§ Your assignment: List each geographic place named in the steelhead farming article, giving each one once.
#### Page text ####
State approves farming of steelhead in Puget Sound

By Evan Bush, The Seattle Times
Published: January 24, 2020, 6:51pm

SEATTLE — Cooke Aquaculture Pacific has been granted a five-year permit to farm steelhead in Puget Sound and the greater Salish Sea.

The Washington Department of Fish and Wildlife approved the company’s permit Tuesday, allowing Cooke to transition its net pens from Atlantic salmon to all-female, mostly sterile steelhead.

After hundreds of thousands of Atlantic salmon escaped a Cooke net-pen structure in 2017, the company faced some $332,000 in fines over water quality. Following the escapes, the Legislature in March 2018 voted to phase out farming of nonnative fish — including Atlantic salmon — in Washington waters.

The company’s pivot to steelhead could allow it to continue operating in Washington waters, something opponents of the fish-farming industry have promised to fight.
#### Provided data ####
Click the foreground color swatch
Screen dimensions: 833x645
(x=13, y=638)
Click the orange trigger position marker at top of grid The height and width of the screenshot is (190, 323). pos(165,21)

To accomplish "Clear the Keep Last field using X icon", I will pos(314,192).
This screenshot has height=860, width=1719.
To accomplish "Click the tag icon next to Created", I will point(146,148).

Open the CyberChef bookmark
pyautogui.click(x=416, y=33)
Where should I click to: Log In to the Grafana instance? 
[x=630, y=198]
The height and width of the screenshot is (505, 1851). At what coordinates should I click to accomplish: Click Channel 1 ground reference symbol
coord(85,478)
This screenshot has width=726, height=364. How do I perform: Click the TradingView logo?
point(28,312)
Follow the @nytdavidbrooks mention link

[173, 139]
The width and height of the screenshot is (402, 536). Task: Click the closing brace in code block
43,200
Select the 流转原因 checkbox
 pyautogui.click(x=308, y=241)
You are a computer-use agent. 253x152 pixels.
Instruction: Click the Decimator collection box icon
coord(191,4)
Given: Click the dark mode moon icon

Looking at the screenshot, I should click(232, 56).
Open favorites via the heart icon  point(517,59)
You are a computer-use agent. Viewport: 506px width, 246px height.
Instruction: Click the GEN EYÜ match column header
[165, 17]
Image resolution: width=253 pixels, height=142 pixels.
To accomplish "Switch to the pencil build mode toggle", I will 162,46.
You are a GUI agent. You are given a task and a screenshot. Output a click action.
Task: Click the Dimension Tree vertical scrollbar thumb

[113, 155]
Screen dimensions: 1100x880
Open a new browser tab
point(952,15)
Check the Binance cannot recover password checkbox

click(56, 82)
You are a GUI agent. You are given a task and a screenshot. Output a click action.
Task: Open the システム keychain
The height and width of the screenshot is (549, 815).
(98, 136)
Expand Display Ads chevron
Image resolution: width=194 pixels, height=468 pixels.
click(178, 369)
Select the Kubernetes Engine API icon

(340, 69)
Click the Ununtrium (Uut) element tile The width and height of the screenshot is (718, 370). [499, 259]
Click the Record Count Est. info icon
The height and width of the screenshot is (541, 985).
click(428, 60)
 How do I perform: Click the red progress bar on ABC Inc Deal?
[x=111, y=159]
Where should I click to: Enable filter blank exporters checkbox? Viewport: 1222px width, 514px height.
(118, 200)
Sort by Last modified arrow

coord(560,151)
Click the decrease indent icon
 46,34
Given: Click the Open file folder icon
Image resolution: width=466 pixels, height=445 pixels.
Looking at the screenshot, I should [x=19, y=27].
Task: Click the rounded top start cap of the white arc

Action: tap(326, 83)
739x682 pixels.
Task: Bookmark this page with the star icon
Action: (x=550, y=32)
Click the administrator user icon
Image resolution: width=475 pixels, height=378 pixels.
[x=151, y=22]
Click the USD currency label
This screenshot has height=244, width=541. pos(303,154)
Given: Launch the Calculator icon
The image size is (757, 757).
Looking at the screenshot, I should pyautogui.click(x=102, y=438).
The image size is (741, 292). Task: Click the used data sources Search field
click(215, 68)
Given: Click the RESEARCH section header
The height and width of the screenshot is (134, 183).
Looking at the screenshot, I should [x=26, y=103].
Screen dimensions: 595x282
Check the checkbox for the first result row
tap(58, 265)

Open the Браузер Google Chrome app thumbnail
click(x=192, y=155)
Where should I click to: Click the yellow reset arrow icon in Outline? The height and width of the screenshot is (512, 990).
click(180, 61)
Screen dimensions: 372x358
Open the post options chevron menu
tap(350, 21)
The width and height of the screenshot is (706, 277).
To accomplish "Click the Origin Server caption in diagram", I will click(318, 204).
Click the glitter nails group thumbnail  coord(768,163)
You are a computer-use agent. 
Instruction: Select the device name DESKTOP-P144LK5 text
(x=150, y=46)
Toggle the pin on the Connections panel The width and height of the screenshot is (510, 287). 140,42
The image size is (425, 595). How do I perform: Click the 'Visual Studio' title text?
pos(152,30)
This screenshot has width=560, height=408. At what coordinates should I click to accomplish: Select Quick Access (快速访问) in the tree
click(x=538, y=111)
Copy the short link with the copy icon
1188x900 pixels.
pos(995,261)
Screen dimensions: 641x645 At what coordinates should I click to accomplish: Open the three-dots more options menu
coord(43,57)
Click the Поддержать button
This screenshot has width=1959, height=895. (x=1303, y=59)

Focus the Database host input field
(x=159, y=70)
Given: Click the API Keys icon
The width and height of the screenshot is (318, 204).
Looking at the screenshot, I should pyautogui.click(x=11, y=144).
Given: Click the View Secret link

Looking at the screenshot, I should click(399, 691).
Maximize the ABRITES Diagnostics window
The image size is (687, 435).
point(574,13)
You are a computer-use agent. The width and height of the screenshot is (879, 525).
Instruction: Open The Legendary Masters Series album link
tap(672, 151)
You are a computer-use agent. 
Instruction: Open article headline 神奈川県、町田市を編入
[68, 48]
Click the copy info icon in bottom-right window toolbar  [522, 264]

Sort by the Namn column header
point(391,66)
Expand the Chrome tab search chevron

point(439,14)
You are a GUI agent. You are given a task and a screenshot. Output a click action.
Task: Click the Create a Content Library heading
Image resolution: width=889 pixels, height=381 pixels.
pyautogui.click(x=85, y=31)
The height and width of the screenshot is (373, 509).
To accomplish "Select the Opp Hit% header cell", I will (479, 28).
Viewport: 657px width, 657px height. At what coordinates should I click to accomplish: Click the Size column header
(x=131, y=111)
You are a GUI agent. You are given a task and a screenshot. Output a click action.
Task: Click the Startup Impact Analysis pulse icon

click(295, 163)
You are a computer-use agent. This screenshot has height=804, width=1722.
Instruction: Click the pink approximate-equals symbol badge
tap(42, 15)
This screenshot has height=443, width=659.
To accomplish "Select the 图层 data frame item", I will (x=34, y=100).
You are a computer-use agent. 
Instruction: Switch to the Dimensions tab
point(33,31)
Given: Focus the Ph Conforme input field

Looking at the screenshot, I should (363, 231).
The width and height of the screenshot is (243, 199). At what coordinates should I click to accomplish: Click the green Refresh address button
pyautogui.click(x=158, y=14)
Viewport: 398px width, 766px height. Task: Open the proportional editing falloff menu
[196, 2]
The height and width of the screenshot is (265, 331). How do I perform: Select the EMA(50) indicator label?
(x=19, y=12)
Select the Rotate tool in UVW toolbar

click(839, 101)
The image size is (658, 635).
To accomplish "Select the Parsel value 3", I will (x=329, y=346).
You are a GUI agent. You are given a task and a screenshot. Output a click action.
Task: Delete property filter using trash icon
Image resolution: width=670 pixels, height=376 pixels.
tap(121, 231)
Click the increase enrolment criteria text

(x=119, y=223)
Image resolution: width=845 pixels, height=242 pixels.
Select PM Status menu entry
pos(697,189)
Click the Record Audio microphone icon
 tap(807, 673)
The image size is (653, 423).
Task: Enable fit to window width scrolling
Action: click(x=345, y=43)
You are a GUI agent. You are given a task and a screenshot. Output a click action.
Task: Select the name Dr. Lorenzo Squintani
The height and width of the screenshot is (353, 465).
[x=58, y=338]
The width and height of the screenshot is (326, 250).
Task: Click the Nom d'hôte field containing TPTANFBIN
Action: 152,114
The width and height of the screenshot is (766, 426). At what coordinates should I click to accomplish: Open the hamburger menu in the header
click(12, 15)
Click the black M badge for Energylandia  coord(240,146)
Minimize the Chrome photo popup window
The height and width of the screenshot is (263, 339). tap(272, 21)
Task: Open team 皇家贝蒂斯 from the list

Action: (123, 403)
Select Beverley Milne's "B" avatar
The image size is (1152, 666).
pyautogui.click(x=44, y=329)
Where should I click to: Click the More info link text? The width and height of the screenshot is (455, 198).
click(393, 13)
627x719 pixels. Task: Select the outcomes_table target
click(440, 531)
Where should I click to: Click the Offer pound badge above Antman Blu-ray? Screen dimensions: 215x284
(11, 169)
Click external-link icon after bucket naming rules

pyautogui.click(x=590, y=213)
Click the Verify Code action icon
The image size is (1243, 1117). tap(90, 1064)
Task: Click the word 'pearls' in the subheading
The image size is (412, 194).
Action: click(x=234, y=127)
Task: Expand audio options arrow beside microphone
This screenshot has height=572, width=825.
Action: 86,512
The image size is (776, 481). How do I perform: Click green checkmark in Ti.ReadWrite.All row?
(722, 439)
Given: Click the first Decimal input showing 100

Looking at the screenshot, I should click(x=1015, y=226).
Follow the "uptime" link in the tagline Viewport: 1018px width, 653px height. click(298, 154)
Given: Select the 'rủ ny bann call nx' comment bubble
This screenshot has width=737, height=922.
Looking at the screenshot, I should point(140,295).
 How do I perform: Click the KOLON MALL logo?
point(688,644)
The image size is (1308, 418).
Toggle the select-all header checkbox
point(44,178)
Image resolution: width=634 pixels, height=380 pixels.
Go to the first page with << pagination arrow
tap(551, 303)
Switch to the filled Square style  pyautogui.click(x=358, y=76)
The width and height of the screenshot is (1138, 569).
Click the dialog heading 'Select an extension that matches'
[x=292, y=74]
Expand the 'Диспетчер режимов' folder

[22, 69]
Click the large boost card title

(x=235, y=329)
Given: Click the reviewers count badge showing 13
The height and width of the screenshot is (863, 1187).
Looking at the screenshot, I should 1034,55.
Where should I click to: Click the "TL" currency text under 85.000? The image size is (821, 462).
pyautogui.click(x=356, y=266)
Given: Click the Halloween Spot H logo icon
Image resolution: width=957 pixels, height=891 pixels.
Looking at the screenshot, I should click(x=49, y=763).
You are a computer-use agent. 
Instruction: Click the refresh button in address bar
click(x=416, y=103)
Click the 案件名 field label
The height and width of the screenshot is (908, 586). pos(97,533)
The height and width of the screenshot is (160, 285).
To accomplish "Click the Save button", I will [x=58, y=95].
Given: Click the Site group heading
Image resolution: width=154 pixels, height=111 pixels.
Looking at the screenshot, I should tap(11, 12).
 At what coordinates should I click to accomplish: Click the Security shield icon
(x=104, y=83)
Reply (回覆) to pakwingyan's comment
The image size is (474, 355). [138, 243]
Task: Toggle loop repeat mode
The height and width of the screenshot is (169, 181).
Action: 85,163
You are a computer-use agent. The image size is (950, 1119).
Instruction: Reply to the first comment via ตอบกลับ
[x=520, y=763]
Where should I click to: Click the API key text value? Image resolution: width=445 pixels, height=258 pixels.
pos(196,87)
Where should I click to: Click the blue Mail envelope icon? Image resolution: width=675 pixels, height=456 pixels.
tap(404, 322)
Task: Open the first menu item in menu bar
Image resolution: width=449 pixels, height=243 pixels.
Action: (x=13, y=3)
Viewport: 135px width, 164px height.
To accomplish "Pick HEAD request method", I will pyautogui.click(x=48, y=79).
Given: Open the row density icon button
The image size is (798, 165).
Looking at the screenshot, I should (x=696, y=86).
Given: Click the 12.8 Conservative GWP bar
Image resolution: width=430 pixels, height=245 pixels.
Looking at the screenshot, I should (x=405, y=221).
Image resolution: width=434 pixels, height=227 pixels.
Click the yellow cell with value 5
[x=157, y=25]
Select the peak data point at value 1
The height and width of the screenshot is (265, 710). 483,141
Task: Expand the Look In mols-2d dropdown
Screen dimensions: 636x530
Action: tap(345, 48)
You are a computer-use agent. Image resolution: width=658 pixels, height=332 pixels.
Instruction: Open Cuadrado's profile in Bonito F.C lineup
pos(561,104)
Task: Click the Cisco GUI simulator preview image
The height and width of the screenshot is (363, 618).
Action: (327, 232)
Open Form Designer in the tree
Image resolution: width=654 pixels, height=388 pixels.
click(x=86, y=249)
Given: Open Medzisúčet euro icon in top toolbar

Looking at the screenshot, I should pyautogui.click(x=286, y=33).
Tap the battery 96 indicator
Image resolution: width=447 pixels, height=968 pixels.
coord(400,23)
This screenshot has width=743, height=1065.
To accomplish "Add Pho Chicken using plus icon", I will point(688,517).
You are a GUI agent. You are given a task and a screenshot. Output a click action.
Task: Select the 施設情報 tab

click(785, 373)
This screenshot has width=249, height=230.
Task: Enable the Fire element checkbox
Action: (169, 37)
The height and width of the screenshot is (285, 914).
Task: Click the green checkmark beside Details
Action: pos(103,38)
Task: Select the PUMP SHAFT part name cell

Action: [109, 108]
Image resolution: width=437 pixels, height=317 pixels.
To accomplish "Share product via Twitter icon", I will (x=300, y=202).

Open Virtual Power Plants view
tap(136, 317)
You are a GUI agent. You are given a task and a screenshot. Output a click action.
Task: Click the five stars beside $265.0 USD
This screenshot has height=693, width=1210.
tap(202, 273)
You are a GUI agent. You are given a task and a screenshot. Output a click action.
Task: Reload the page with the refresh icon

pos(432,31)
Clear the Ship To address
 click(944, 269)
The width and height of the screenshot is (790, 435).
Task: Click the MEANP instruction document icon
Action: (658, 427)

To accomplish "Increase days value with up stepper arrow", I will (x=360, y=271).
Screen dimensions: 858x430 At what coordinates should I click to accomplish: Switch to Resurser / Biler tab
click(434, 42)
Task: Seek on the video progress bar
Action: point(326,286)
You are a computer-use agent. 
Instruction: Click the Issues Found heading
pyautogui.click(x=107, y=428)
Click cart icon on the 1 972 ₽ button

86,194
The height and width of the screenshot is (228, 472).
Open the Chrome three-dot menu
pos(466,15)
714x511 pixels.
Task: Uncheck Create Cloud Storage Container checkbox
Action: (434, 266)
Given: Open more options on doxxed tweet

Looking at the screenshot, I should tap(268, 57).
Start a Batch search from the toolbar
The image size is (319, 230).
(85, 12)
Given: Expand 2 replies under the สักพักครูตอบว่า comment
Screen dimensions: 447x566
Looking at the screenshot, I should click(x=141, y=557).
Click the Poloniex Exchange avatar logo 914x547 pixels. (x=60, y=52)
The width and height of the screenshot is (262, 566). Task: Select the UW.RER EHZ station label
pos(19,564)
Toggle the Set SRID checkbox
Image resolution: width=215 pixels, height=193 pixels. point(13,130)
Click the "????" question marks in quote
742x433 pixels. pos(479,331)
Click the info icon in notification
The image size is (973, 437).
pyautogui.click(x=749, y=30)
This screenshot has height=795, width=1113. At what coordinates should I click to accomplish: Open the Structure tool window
####
§ Answer to the exercise: Seattle, Puget Sound, Salish Sea, Washington